§ WORK TO COMPLETE: Repeat every record below exactly as written.

§ SUPPLIED DATA:
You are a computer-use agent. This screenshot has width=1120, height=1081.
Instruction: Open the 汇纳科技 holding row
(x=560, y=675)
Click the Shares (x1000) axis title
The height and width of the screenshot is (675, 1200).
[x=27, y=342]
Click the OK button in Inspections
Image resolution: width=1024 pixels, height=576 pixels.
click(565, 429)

§ WRITTEN RESPONSE:
You are a computer-use agent. This screenshot has width=1120, height=1081.
Instruction: Open the 汇纳科技 holding row
(x=560, y=675)
Click the Shares (x1000) axis title
The height and width of the screenshot is (675, 1200).
[x=27, y=342]
Click the OK button in Inspections
Image resolution: width=1024 pixels, height=576 pixels.
click(565, 429)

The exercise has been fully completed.